Избранное - [184]

Шрифт
Интервал

Вообще говоря, Феде и в самом деле требовался помощник. Для чисто технической работы, канцелярщины и т. д. Но снежный ком тщеславия желал другого — мальчика на посылках, для сигарет, почты, заказов… И чтоб шел он с работы домой, а за ним, на полшага отставая, шествовал интеллигентный юноша и нес его портфель, — вот о чем была тайная мысль! А уж оправдать его желание высокими побуждениями, диктуемыми НТР, всегда можно. И вот свершилось. Федя шел, а за ним шествовал… Федя даже не предполагал, какую ошибку он совершает. По ВНИИЗу тотчас пошли иронические разговоры, и Атаринов за какие-то полгода утратил свою популярность. Но, пожалуй, этот Пашин племянник был лишь предлогом, за который можно было ухватиться. Корни утраты Фединой популярности лежали глубже.

26

Несмотря на неприличную сцену в Федином кабинете, когда Лена с трудом увела Игоря; несмотря на ряд предупредительных акций со стороны Феди, наконец, несмотря на искреннюю, возникающую временами и делавшуюся все устойчивее неприязнь Феди к Игорю, неприязнь во многом взаимную, — инерция старой двадцатилетней дружбы временами брала верх. Кроме того, им приходилось сталкиваться по работе.

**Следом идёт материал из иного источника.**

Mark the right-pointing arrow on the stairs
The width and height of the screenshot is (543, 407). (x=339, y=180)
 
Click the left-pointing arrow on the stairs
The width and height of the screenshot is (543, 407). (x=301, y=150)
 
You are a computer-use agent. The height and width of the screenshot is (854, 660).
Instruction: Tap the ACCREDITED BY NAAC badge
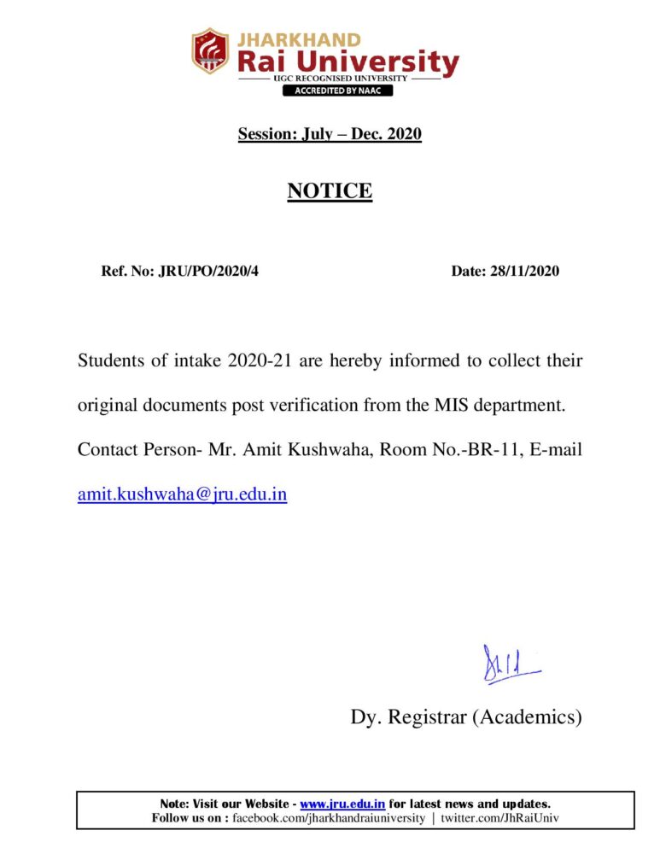click(x=338, y=91)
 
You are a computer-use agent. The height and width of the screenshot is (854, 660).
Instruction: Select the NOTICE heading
click(x=330, y=190)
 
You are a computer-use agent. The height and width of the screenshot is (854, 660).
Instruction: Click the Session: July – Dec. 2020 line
click(x=330, y=134)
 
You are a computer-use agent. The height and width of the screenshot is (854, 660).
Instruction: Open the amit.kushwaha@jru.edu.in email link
click(x=182, y=494)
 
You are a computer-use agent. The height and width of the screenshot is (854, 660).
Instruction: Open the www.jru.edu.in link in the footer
click(x=342, y=804)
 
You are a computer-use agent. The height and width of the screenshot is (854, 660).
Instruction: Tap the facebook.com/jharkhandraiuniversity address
click(x=329, y=818)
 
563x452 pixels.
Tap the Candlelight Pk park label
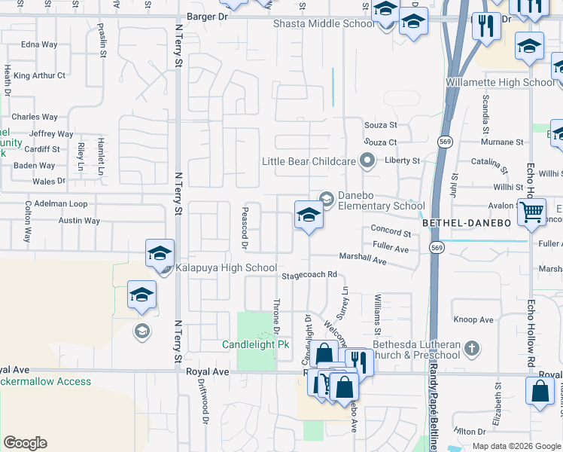(256, 345)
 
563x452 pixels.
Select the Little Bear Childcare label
(309, 161)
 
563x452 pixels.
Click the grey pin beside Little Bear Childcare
(367, 160)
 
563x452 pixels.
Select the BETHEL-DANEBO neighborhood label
(467, 224)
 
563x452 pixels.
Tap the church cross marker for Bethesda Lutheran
(471, 348)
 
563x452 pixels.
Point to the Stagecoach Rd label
(309, 276)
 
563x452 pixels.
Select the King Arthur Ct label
(39, 75)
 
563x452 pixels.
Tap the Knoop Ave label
(474, 320)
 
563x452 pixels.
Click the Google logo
(25, 443)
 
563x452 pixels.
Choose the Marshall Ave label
(362, 259)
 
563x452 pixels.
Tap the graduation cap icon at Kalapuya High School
(160, 253)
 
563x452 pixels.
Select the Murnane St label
(502, 142)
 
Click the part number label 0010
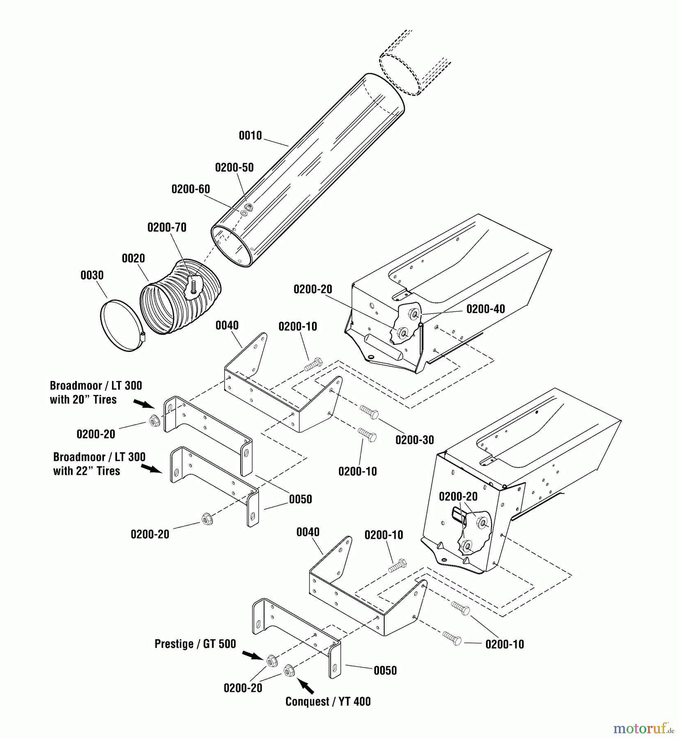point(250,135)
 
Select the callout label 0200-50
point(234,168)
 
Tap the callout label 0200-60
point(190,189)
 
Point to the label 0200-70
point(167,227)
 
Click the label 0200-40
point(485,309)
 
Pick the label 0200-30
point(414,440)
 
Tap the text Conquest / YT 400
point(328,702)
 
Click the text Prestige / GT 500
point(195,644)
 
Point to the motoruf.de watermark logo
point(643,728)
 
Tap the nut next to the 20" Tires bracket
point(154,420)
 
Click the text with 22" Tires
point(86,471)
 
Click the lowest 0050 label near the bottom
point(385,670)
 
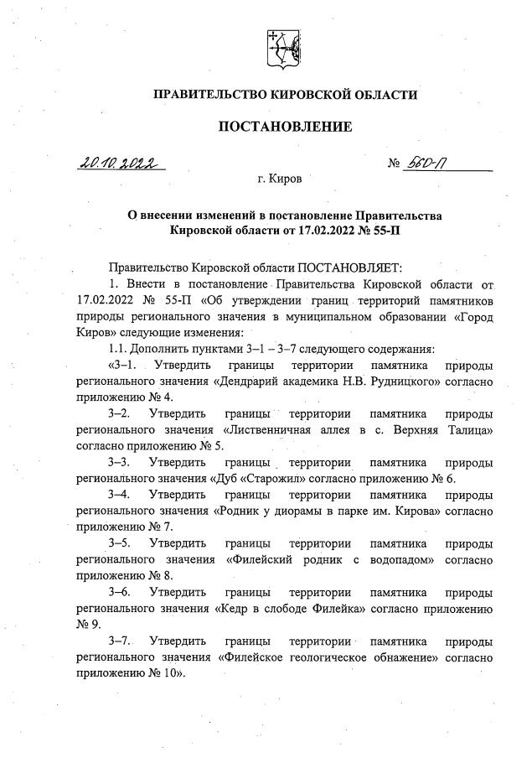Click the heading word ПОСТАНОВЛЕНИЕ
pyautogui.click(x=285, y=127)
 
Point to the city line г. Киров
pyautogui.click(x=281, y=179)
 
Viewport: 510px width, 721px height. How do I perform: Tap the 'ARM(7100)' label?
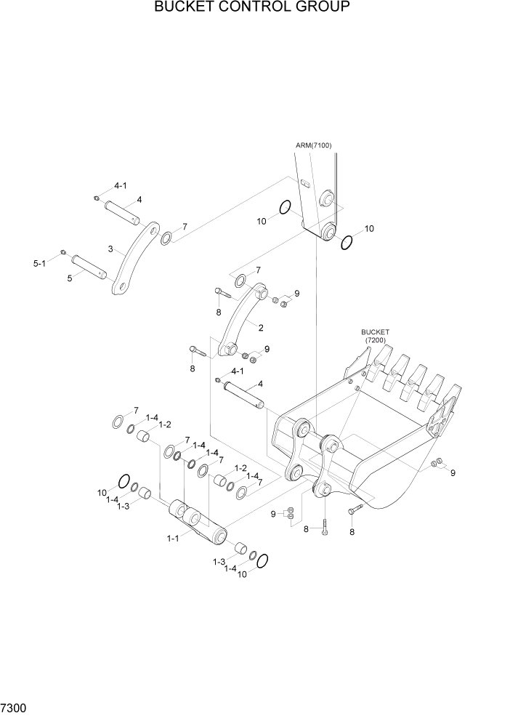[313, 145]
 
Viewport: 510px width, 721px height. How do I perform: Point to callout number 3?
[111, 249]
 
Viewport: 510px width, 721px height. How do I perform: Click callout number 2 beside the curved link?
[260, 328]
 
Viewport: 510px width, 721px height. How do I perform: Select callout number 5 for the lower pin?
[70, 277]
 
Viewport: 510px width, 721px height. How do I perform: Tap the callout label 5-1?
[40, 264]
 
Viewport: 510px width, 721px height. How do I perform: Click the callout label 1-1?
[173, 538]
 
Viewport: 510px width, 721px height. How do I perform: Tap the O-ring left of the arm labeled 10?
[286, 208]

Теперь, после Белой машины, Игорь работал над созданием станка с беззубчатыми передачами. Эта новая работа — выполнение предсмертного замысла одного из учителей его, Кирьянова, главы школы советского станкостроения, — увлекла Игоря, и он уже меньше вспоминал и переживал Федино коварство. Иногда оно само напоминало о себе: бухгалтерия отказывалась принимать наряды без визы Жлобикова. Тот, разумеется, визировал даже не глядя, держа в уме, а вдруг снова друзья помирятся, так мне ж и по шее; эту унизительную для Хрусталева процедуру придумал Рузин, который был очень любезен с Игорем Николаевичем, приветливо улыбался, охотно выслушивал. Но когда Хрусталев обращался к нему с какой-то реальной просьбой, связанной с выделением фонда или получением серебрянки, то Рузин, как будто бы умный человек, начинал нести совершенную околесицу, словом, играл в дурачка. И Хрусталеву невольно приходилось идти к Феде. И Федя решал. Выделял станок или подписывал сверхурочные.


Лишь однажды в их взаимоотношениях явилось нечто напоминавшее дружбу. Как-то Федя позвонил Игорю часов в десять вечера и просил срочно приехать. Тон просьбы насторожил Хрусталева, он приехал и застал Атаринова в нервном состоянии.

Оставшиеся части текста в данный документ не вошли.